▸ **What to produce**: Retype the whole listing exactly. Leave out pictures.

BEGIN Record set

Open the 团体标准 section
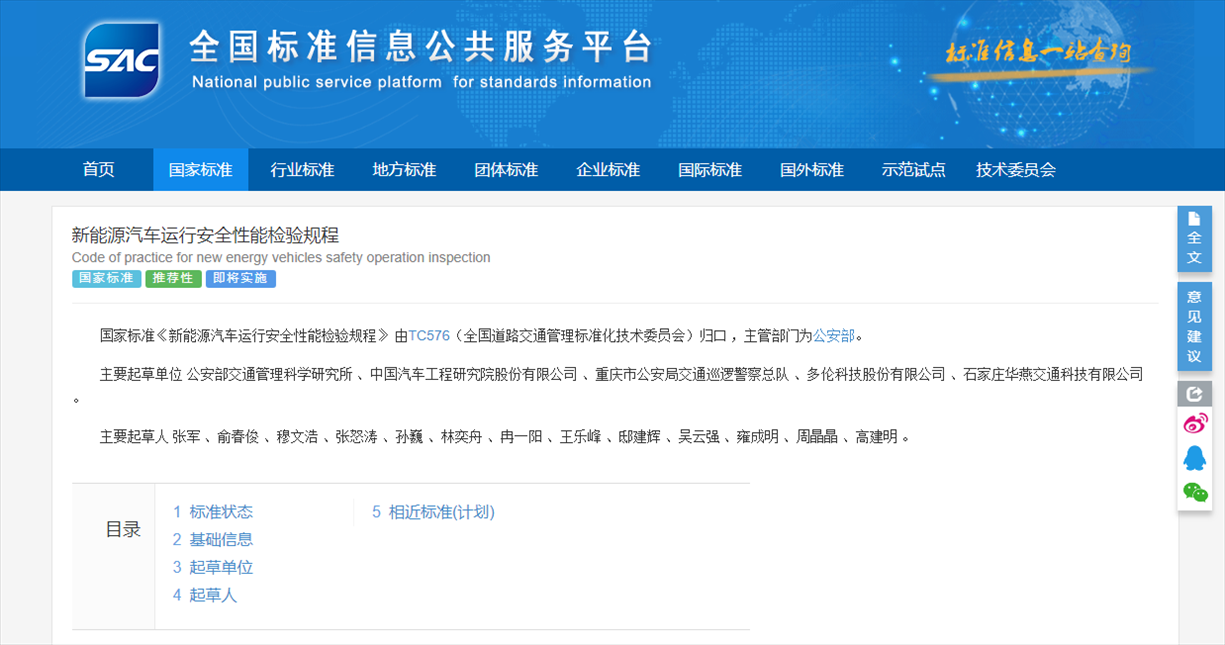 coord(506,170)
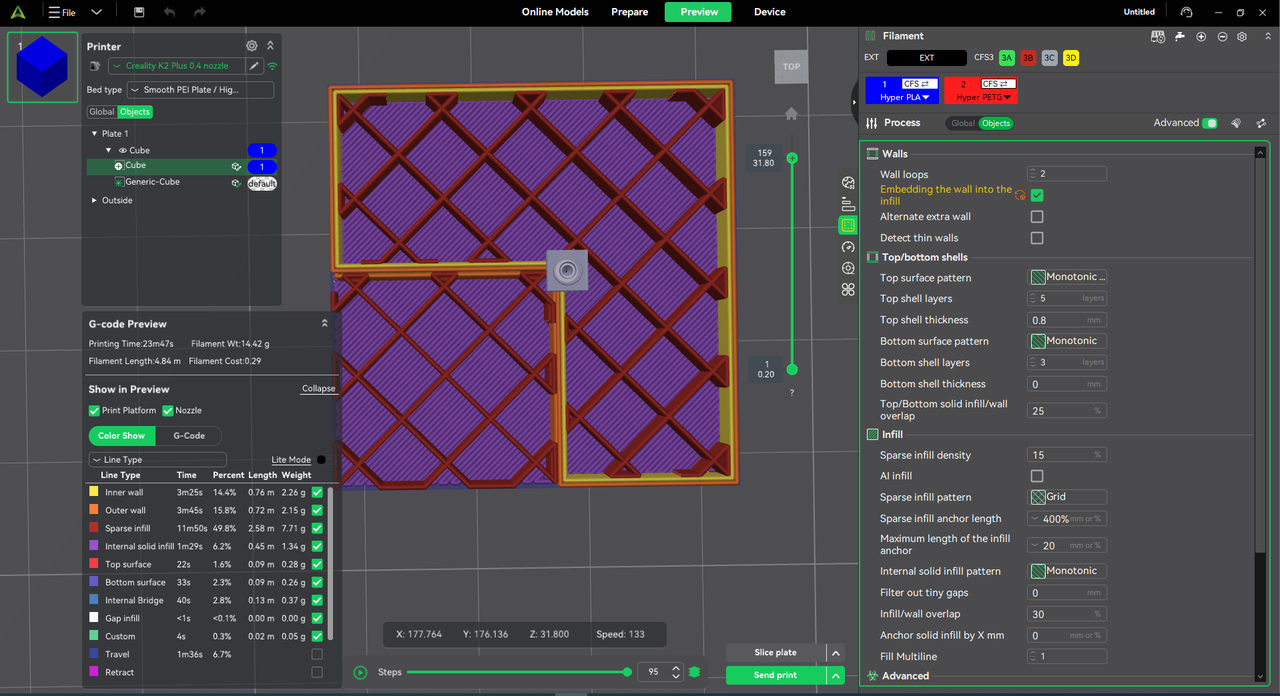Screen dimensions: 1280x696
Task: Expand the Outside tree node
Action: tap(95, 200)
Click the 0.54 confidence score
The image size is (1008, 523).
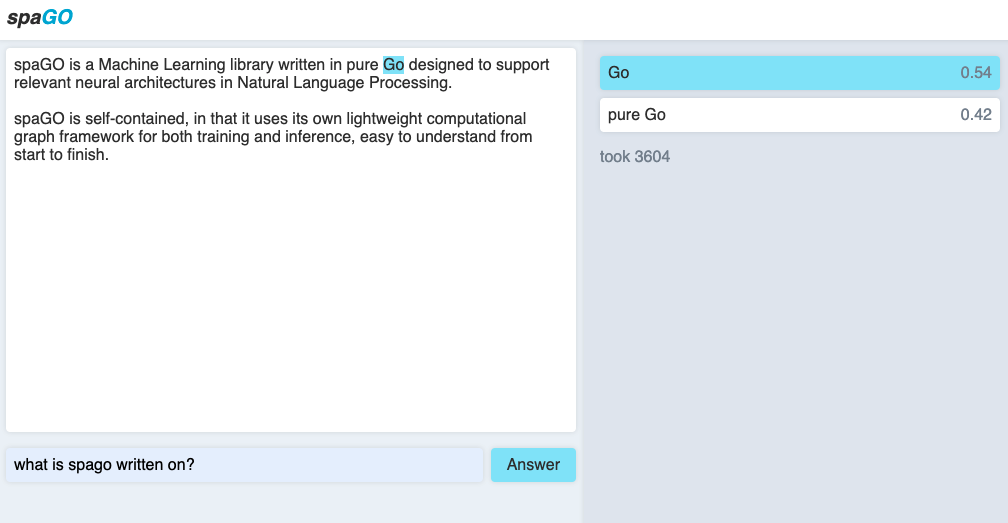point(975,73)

END Record set

▸ **Solution to this problem**:
Open the 团体标准 section
 coord(506,170)
Screen dimensions: 1280x696
Task: Expand the Outside tree node
Action: tap(95, 200)
Click the 0.54 confidence score
The image size is (1008, 523).
point(975,73)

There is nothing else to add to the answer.